#### Problem requirements:
Lay out the records as a JSON list of strings with one string per line, from the line with "Close the Security & Privacy window" up to and including the line with "pos(178,473)". Leave out blank lines.
━━━━━ The input ━━━━━
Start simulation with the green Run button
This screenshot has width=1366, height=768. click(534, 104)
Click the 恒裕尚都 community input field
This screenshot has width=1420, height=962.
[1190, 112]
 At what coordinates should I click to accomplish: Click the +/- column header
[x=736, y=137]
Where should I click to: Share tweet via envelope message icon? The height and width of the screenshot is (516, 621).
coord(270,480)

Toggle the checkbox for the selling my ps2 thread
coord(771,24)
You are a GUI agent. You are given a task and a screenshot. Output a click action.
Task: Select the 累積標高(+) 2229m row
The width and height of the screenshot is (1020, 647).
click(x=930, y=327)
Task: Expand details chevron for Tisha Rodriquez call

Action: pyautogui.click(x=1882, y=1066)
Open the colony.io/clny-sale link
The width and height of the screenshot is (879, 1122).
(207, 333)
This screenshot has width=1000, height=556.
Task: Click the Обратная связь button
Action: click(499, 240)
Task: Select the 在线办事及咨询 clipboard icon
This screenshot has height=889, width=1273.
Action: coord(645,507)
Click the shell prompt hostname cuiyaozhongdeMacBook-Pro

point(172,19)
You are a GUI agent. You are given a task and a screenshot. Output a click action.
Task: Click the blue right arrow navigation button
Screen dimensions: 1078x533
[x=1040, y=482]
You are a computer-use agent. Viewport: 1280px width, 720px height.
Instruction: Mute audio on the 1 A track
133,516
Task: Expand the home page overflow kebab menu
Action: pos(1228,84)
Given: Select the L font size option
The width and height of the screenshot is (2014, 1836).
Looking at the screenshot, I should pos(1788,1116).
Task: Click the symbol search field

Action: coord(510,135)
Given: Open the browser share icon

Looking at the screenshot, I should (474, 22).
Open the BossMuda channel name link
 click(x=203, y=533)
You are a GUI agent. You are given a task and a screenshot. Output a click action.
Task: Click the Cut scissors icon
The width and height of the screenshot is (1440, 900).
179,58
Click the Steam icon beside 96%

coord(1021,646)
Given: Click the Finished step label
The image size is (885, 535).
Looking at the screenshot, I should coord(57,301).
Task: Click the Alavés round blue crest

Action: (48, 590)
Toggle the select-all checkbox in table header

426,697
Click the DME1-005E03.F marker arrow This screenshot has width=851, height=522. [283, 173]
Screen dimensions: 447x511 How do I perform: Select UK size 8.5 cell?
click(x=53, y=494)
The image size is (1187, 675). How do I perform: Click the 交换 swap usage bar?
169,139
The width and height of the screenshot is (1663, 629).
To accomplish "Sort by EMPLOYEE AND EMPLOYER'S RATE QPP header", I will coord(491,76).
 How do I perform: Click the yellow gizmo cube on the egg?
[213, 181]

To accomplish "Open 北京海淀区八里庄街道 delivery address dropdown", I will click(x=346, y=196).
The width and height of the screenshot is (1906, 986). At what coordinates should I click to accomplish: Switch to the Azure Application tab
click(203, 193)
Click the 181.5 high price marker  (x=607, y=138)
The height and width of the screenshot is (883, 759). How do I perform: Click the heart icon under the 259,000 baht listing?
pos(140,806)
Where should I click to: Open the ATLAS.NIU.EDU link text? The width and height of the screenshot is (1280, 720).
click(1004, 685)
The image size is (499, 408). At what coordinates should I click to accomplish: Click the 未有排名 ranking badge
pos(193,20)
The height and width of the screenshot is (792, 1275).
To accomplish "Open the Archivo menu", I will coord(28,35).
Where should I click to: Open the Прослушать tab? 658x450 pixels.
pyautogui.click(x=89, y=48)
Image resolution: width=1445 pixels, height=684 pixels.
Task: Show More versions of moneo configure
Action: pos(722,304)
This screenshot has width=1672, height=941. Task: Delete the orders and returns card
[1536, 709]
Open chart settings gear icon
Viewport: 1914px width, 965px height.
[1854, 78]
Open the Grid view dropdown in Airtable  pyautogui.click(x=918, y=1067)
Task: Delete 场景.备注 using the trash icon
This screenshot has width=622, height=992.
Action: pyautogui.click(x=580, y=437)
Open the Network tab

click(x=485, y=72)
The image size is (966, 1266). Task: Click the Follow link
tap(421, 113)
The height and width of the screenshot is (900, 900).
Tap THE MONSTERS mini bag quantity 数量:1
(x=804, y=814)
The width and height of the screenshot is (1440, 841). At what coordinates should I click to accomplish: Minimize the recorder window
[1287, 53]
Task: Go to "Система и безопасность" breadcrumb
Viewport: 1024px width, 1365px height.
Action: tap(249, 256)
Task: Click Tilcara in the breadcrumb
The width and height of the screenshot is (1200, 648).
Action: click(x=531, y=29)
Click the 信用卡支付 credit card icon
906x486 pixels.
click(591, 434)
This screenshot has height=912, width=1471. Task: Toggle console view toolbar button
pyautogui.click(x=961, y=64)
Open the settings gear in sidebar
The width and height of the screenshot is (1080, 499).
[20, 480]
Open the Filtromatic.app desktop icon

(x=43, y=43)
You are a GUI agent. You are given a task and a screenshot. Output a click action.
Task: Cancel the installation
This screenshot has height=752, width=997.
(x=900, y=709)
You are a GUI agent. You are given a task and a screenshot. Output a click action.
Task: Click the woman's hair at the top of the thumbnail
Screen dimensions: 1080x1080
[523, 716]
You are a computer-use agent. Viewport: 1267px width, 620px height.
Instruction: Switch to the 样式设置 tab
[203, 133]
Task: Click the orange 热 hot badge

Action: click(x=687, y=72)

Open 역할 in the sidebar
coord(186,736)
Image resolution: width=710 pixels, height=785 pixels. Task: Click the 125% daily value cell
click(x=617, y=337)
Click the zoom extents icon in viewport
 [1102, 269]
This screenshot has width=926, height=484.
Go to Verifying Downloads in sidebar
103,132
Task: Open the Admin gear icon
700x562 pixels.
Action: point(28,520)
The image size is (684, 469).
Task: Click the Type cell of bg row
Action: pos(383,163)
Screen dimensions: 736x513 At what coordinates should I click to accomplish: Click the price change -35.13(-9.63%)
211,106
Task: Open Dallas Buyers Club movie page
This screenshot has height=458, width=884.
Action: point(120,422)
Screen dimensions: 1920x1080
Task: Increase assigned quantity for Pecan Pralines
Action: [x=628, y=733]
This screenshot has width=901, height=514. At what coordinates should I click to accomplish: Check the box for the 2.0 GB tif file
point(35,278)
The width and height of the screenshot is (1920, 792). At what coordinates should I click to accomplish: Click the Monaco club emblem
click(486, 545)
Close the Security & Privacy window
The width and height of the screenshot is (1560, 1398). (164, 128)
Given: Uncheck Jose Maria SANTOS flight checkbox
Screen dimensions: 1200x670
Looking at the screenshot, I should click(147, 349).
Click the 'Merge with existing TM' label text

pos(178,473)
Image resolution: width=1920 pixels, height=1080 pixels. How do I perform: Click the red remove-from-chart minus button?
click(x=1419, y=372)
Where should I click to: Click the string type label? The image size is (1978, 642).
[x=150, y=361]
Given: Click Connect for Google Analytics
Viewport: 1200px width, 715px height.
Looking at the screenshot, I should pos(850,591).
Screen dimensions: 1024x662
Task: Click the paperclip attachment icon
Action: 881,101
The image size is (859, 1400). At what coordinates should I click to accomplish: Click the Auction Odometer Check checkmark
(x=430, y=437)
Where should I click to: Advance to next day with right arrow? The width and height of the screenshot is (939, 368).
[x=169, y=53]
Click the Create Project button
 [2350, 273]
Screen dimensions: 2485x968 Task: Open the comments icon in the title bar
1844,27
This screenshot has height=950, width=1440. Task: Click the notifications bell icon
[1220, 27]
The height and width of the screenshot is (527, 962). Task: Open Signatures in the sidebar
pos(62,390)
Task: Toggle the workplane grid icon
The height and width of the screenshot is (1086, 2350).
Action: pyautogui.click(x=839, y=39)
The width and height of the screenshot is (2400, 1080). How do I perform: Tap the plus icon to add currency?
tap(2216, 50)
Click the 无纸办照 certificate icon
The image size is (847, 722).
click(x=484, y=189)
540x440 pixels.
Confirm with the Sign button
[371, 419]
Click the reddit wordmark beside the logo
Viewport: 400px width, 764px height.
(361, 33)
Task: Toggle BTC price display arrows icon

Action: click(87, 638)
━━━━━
#### Response to this task:
[
  "Close the Security & Privacy window",
  "The width and height of the screenshot is (1560, 1398). (164, 128)",
  "Given: Uncheck Jose Maria SANTOS flight checkbox",
  "Screen dimensions: 1200x670",
  "Looking at the screenshot, I should click(147, 349).",
  "Click the 'Merge with existing TM' label text",
  "pos(178,473)"
]